Enforced symmetry breaking for anomalous valley Hall effect in two-dimensional hexagonal lattices

TL;DR

This paper establishes symmetry-based rules for realizing and controlling the anomalous valley Hall effect in two-dimensional hexagonal lattices, enabling targeted design of valleytronic materials for future applications.

Contribution

It provides a comprehensive set of symmetry rules for inducing and manipulating AVHE in 2D materials, supported by first-principles calculations on four representative systems.

Findings

Controllable AVHE demonstrated in four materials.

Symmetry breaking is essential for AVHE realization.

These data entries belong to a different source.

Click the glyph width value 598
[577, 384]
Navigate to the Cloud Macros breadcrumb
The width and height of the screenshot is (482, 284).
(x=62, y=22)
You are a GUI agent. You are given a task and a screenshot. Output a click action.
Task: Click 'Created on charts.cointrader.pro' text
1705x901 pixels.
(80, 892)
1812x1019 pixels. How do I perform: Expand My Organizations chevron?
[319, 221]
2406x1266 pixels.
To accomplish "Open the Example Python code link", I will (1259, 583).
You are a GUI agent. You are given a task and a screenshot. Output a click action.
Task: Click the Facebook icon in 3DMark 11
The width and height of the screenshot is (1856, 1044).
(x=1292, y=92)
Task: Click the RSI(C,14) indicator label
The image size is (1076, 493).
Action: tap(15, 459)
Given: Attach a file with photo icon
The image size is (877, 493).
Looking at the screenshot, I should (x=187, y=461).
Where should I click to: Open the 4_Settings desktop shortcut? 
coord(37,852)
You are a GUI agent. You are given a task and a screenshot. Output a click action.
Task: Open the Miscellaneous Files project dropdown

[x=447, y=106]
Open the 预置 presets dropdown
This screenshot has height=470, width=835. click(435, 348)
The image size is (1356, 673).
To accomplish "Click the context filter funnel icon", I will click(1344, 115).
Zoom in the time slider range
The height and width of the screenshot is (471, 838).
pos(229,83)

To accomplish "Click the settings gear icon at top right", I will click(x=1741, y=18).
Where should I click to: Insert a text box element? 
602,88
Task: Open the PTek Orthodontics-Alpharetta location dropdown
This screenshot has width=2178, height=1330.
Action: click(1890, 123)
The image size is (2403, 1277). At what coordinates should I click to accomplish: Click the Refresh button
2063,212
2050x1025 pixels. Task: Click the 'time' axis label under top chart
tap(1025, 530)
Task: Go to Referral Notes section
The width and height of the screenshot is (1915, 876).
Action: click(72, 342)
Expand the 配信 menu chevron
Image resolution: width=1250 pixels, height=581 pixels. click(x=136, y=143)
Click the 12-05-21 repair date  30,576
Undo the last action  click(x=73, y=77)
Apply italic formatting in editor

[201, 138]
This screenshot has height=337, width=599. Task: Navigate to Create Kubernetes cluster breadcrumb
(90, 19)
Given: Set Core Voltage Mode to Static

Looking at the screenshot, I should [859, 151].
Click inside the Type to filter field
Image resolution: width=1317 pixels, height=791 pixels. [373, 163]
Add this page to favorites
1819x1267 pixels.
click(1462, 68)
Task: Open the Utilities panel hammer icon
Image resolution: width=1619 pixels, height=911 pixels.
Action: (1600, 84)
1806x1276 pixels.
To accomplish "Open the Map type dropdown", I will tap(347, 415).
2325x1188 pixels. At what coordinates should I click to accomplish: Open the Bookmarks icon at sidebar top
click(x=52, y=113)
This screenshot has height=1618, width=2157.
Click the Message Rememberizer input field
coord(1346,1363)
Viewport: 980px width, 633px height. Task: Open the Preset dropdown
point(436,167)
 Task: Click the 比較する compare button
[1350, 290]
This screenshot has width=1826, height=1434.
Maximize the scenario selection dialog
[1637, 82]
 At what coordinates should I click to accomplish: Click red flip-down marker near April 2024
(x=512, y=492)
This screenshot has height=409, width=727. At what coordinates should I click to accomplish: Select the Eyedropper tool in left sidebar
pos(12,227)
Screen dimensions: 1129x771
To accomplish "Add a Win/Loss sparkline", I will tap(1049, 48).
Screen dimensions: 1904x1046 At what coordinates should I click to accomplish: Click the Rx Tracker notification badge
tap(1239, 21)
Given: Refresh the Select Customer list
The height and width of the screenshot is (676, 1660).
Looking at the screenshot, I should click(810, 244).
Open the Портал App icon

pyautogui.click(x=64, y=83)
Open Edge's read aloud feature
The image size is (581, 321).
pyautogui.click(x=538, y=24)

Manipulation of AVHE achieved through symmetry operators.

Abstract

The anomalous valley Hall effect (AVHE) is a pivotal phenomenon that allows for the exploitation of the valley degree of freedom in materials. A general strategy for its realization and manipulation is crucial for valleytronics. Here, by considering all possible symmetries, we propose general rules for the realization and manipulation of AVHE in two-dimensional hexagonal lattices. The realization of AVHE requires breaking the enforced symmetry that is associated with different valleys or reverses the sign of Berry curvature. Further manipulation of AVHE requires asymmetry operators connecting two states with opposite signs of Berry curvature. These rules for realizing and manipulating AVHE are extendable to generic points in momentum space. Combined with first-principles calculations, we realize the controllable AVHE in four representative systems, i.e., monolayer AgCrP2Se6, CrOBr, FeCl2 and bilayer TcGeSe3. Our work provides symmetry rules for designing valleytronic materials that could facilitate the experimental detection and realistic applications.